### REQUIRED WORK
Your answer should consist of each line below that contains the string "agent".
[RECORD SET — start]
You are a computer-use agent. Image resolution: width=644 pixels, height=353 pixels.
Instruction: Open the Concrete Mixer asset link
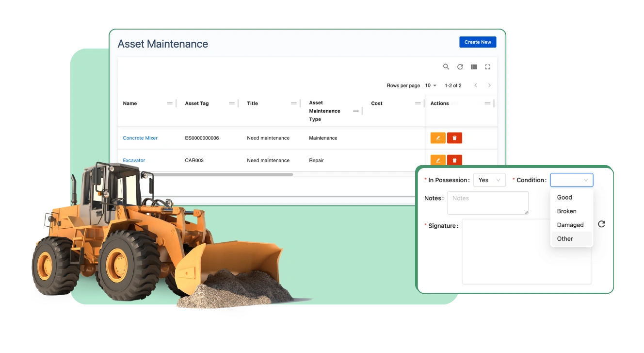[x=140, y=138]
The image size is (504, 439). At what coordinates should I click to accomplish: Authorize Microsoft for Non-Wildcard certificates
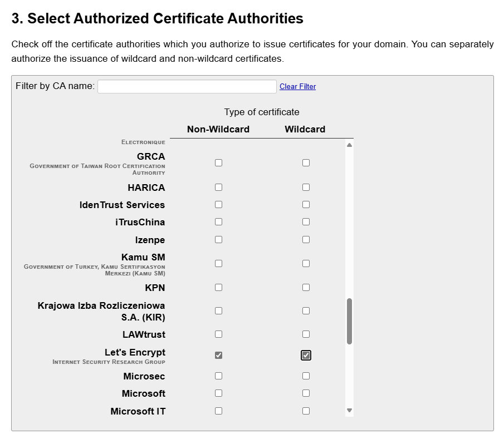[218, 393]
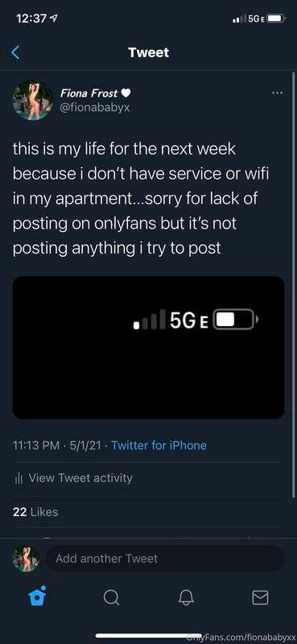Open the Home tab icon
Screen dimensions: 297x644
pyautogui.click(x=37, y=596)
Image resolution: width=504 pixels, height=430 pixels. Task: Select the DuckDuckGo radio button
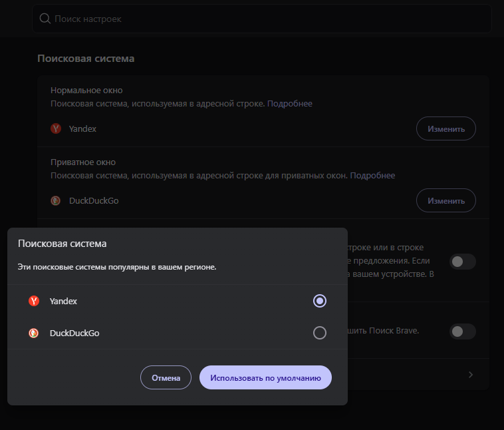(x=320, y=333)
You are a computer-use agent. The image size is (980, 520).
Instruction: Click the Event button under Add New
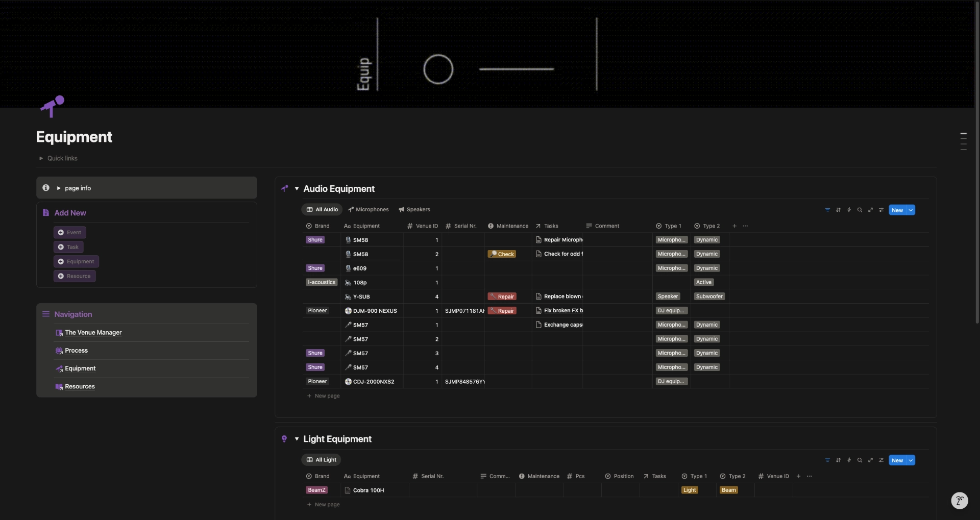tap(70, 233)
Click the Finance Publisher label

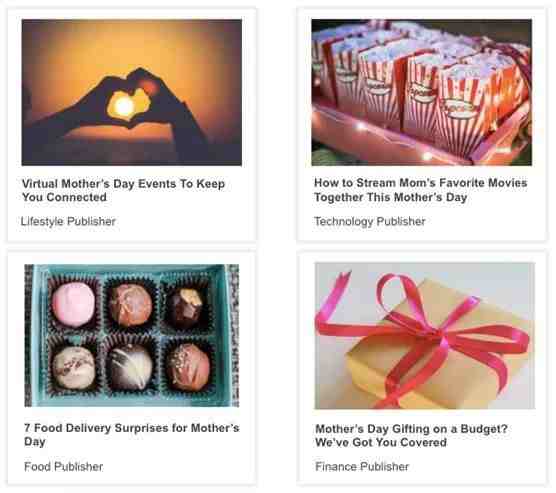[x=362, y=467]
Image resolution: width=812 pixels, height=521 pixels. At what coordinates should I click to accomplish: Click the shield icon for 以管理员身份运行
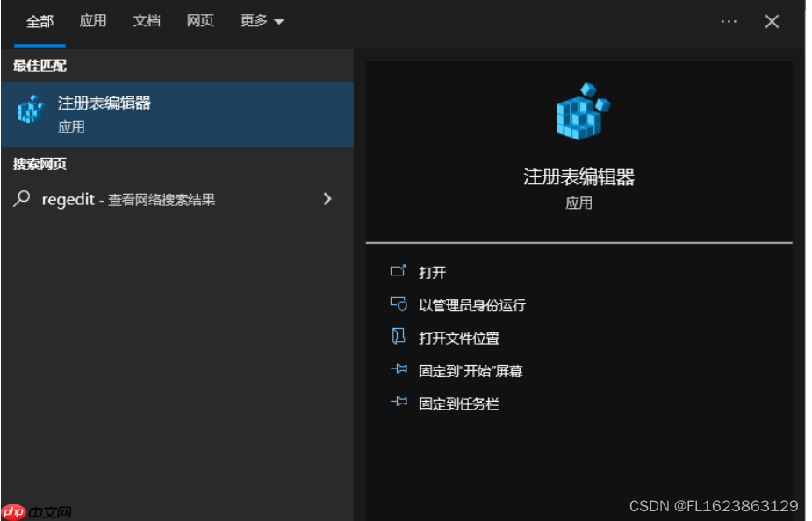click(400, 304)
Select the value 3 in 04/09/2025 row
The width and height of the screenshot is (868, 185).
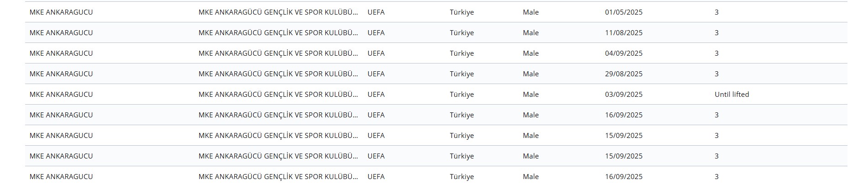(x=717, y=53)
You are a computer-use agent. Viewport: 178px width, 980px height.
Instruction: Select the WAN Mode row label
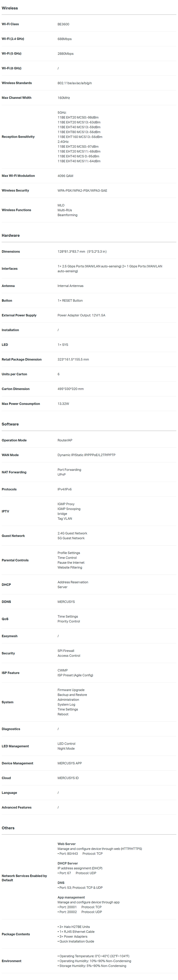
[RECORD SET — finish]
### REPLY TO THE TASK
You are a computer-use agent. Image resolution: width=644 pixels, height=353 pixels.
You are a computer-use agent. The image size is (980, 520).
You are a computer-use agent. Viewport: 178px width, 980px height.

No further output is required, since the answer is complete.